# TASK DETAILS
Please quote exactly the lines below from the line containing "Articles (896, 29)" to the line containing "La Team (936, 1208)", both lines included, and nothing else.

::::::::::

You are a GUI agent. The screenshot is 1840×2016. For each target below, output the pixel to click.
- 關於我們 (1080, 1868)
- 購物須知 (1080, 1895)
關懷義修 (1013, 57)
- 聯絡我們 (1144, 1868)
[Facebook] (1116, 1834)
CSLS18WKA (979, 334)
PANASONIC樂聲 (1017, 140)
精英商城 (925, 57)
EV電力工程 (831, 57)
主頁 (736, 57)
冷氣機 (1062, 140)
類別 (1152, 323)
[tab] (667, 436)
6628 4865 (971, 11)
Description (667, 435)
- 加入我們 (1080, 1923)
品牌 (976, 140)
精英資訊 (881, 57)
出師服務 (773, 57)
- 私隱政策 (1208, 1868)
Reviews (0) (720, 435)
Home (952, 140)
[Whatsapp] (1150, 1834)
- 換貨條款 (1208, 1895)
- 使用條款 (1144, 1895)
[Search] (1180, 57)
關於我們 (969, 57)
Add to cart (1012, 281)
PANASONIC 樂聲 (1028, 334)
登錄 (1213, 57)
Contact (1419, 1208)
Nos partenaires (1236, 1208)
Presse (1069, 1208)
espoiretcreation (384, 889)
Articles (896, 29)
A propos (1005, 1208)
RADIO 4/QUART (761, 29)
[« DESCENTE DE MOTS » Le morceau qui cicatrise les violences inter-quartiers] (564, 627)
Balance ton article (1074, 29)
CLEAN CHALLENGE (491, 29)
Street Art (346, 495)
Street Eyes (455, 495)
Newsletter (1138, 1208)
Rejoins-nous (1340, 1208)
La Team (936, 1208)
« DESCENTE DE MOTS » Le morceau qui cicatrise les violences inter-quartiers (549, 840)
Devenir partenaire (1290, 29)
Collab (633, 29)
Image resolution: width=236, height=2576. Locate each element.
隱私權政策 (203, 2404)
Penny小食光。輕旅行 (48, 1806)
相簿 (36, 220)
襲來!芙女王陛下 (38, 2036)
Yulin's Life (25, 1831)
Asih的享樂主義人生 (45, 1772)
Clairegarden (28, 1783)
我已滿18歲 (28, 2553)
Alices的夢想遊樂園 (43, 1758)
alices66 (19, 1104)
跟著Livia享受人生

::::::::::

# ANSWER FOR THE TASK
Articles (896, 29)
A propos (1005, 1208)
RADIO 4/QUART (761, 29)
[« DESCENTE DE MOTS » Le morceau qui cicatrise les violences inter-quartiers] (564, 627)
Balance ton article (1074, 29)
CLEAN CHALLENGE (491, 29)
Street Art (346, 495)
Street Eyes (455, 495)
Newsletter (1138, 1208)
Rejoins-nous (1340, 1208)
La Team (936, 1208)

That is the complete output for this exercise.